### Extrait choisi ###

C.A. VERSAILLES, 7 décembre 2000

Un époux marié sous le régime de la communauté avait acquis des actions au moyen de biens communs. Après le décès de sa femme, qui avait légué à ses enfants tous ses biens en pleine proprité, ces derniers avaient demandé la désignation d’un mandataire chargé de représenter l’indivision dans une assemblée générale d’actionnaires.

Cette demande a été écartée par la Cour d’appel de VERSAILLES aux motifs qu’il n’était pas contesté que le mari avait seul la qualité d’actionnaire, puisqu’il avait acheté seul les actions et que le registre de la société ne mentionnait que lui en cette qualité. Il s’ensuivait que, si la valeur de ces actions était bien tombée en communauté, les enfants n’étaient pas pour autant en indivision avec leur père pour l’exercice des droits de vote attachés à ces actions.

### Extrait source ###

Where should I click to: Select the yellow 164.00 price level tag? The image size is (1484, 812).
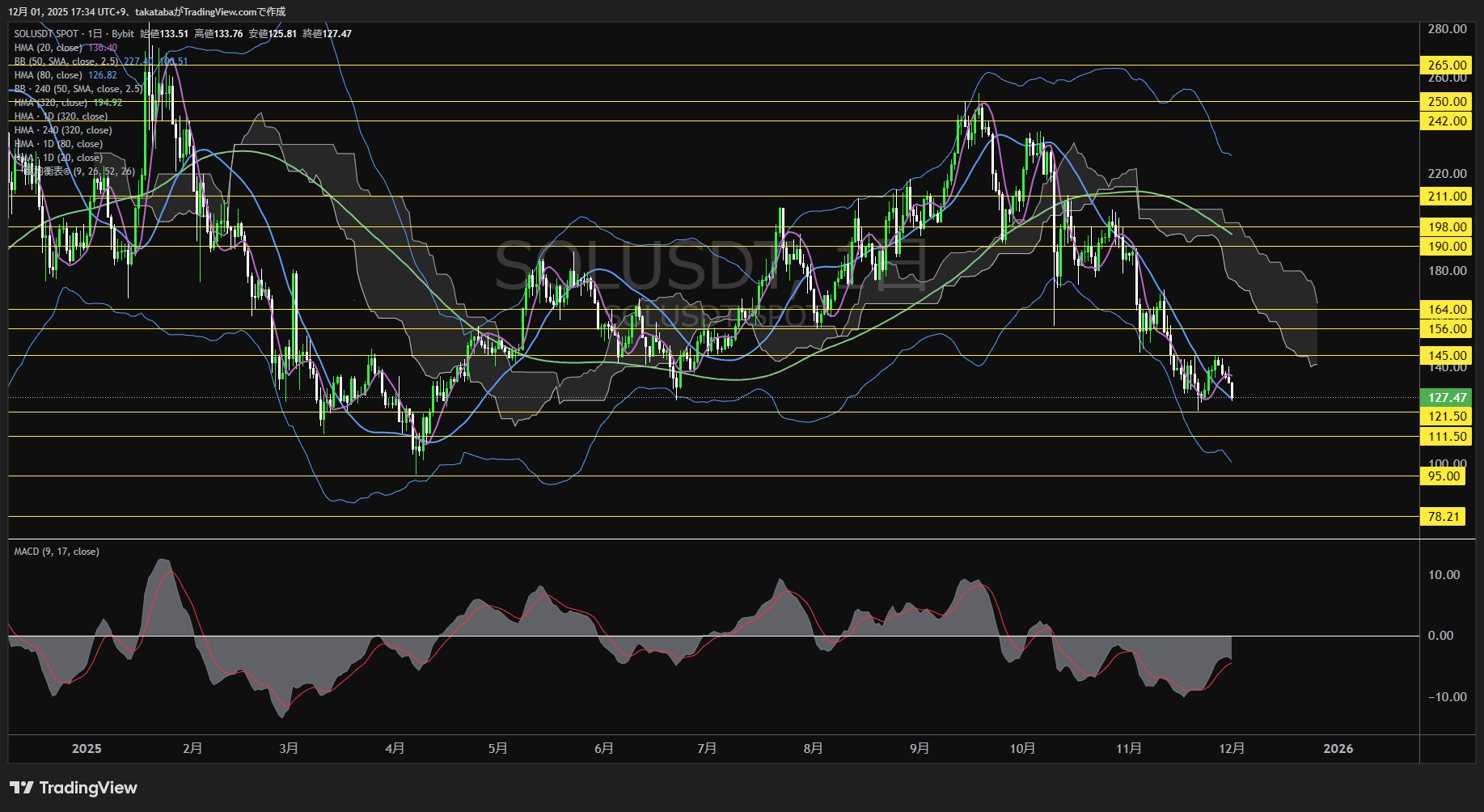pos(1446,309)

###

Consigne
Dans l'extrait sur l'arrêt de la cour d'appel de Versailles, recopiez mot pour mot, s'il vous plaît, le passage qui commence par « C.A. VERSAILLES, 7 » et se poursuit jusqu'à « assemblée générale d’actionnaires. ».

Réponse
C.A. VERSAILLES, 7 décembre 2000

Un époux marié sous le régime de la communauté avait acquis des actions au moyen de biens communs. Après le décès de sa femme, qui avait légué à ses enfants tous ses biens en pleine proprité, ces derniers avaient demandé la désignation d’un mandataire chargé de représenter l’indivision dans une assemblée générale d’actionnaires.